→ **ACTIVITY**
Write the full listing out again, keeping every line exactly as it is.

------------------------------------------------

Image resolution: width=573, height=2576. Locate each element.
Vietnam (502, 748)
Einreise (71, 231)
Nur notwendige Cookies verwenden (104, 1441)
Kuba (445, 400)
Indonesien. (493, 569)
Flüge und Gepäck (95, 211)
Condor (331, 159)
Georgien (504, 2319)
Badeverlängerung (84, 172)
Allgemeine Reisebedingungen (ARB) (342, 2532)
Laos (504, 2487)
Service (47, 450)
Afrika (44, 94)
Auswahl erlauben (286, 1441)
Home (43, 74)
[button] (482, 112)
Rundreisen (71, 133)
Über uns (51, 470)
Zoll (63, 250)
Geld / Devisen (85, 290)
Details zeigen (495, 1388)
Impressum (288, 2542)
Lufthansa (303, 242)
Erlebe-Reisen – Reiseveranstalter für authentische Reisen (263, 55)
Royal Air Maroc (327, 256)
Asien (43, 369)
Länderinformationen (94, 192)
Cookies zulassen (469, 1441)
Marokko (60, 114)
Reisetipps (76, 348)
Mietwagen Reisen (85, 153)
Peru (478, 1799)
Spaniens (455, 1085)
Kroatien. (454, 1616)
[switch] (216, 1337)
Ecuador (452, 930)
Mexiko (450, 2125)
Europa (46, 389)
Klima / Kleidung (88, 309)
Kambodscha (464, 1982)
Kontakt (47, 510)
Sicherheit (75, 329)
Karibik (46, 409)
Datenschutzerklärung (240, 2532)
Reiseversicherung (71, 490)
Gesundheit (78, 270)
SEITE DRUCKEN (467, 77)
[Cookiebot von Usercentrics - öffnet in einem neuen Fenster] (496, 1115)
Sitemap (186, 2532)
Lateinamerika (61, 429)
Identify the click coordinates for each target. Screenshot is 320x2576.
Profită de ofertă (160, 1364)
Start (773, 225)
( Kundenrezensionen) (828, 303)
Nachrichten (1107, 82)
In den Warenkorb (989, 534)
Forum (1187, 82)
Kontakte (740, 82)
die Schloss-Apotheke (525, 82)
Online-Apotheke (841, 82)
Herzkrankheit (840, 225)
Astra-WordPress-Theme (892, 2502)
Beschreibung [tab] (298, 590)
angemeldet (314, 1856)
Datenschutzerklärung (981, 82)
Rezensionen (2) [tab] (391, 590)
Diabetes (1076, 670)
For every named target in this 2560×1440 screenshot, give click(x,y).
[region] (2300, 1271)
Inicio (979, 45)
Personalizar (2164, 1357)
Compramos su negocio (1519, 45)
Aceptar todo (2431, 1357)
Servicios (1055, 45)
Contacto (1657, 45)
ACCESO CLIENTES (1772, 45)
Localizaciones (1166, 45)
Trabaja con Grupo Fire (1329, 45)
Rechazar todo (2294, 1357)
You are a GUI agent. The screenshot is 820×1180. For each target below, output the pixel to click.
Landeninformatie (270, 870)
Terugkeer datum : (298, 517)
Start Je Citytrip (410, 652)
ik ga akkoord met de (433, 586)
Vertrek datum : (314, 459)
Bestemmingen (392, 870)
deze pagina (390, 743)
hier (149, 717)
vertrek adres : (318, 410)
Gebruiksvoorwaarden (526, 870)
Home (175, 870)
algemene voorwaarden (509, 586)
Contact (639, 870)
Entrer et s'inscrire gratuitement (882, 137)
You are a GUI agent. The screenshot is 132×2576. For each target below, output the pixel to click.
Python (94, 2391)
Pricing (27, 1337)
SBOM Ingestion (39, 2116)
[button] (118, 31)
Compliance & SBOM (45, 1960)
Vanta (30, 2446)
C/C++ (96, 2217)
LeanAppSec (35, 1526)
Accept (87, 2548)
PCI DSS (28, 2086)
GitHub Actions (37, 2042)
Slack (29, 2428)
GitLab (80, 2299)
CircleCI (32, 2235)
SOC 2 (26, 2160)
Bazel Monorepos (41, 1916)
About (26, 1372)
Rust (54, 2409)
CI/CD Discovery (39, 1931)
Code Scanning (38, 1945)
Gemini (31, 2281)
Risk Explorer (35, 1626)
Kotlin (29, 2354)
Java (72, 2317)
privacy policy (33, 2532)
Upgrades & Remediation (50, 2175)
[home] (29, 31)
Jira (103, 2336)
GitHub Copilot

------------------------------------------------

→ **SOLUTION TO THE PROBLEM**
Image resolution: width=573, height=2576. Locate each element.
Vietnam (502, 748)
Einreise (71, 231)
Nur notwendige Cookies verwenden (104, 1441)
Kuba (445, 400)
Indonesien. (493, 569)
Flüge und Gepäck (95, 211)
Condor (331, 159)
Georgien (504, 2319)
Badeverlängerung (84, 172)
Allgemeine Reisebedingungen (ARB) (342, 2532)
Laos (504, 2487)
Service (47, 450)
Afrika (44, 94)
Auswahl erlauben (286, 1441)
Home (43, 74)
[button] (482, 112)
Rundreisen (71, 133)
Über uns (51, 470)
Zoll (63, 250)
Geld / Devisen (85, 290)
Details zeigen (495, 1388)
Impressum (288, 2542)
Lufthansa (303, 242)
Erlebe-Reisen – Reiseveranstalter für authentische Reisen (263, 55)
Royal Air Maroc (327, 256)
Asien (43, 369)
Länderinformationen (94, 192)
Cookies zulassen (469, 1441)
Marokko (60, 114)
Reisetipps (76, 348)
Mietwagen Reisen (85, 153)
Peru (478, 1799)
Spaniens (455, 1085)
Kroatien. (454, 1616)
[switch] (216, 1337)
Ecuador (452, 930)
Mexiko (450, 2125)
Europa (46, 389)
Klima / Kleidung (88, 309)
Kambodscha (464, 1982)
Kontakt (47, 510)
Sicherheit (75, 329)
Karibik (46, 409)
Datenschutzerklärung (240, 2532)
Reiseversicherung (71, 490)
Gesundheit (78, 270)
SEITE DRUCKEN (467, 77)
[Cookiebot von Usercentrics - öffnet in einem neuen Fenster] (496, 1115)
Sitemap (186, 2532)
Lateinamerika (61, 429)
Identify the click coordinates for each target. Screenshot is 320x2576.
Profită de ofertă (160, 1364)
Start (773, 225)
( Kundenrezensionen) (828, 303)
Nachrichten (1107, 82)
In den Warenkorb (989, 534)
Forum (1187, 82)
Kontakte (740, 82)
die Schloss-Apotheke (525, 82)
Online-Apotheke (841, 82)
Herzkrankheit (840, 225)
Astra-WordPress-Theme (892, 2502)
Beschreibung [tab] (298, 590)
angemeldet (314, 1856)
Datenschutzerklärung (981, 82)
Rezensionen (2) [tab] (391, 590)
Diabetes (1076, 670)
For every named target in this 2560×1440 screenshot, give click(x,y).
[region] (2300, 1271)
Inicio (979, 45)
Personalizar (2164, 1357)
Compramos su negocio (1519, 45)
Aceptar todo (2431, 1357)
Servicios (1055, 45)
Contacto (1657, 45)
ACCESO CLIENTES (1772, 45)
Localizaciones (1166, 45)
Trabaja con Grupo Fire (1329, 45)
Rechazar todo (2294, 1357)
You are a GUI agent. The screenshot is 820×1180. For each target below, output the pixel to click.
Landeninformatie (270, 870)
Terugkeer datum : (298, 517)
Start Je Citytrip (410, 652)
ik ga akkoord met de (433, 586)
Vertrek datum : (314, 459)
Bestemmingen (392, 870)
deze pagina (390, 743)
hier (149, 717)
vertrek adres : (318, 410)
Gebruiksvoorwaarden (526, 870)
Home (175, 870)
algemene voorwaarden (509, 586)
Contact (639, 870)
Entrer et s'inscrire gratuitement (882, 137)
You are a GUI agent. The screenshot is 132×2576. For each target below, output the pixel to click.
Python (94, 2391)
Pricing (27, 1337)
SBOM Ingestion (39, 2116)
[button] (118, 31)
Compliance & SBOM (45, 1960)
Vanta (30, 2446)
C/C++ (96, 2217)
LeanAppSec (35, 1526)
Accept (87, 2548)
PCI DSS (28, 2086)
GitHub Actions (37, 2042)
Slack (29, 2428)
GitLab (80, 2299)
CircleCI (32, 2235)
SOC 2 (26, 2160)
Bazel Monorepos (41, 1916)
About (26, 1372)
Rust (54, 2409)
CI/CD Discovery (39, 1931)
Code Scanning (38, 1945)
Gemini (31, 2281)
Risk Explorer (35, 1626)
Kotlin (29, 2354)
Java (72, 2317)
privacy policy (33, 2532)
Upgrades & Remediation (50, 2175)
[home] (29, 31)
Jira (103, 2336)
GitHub Copilot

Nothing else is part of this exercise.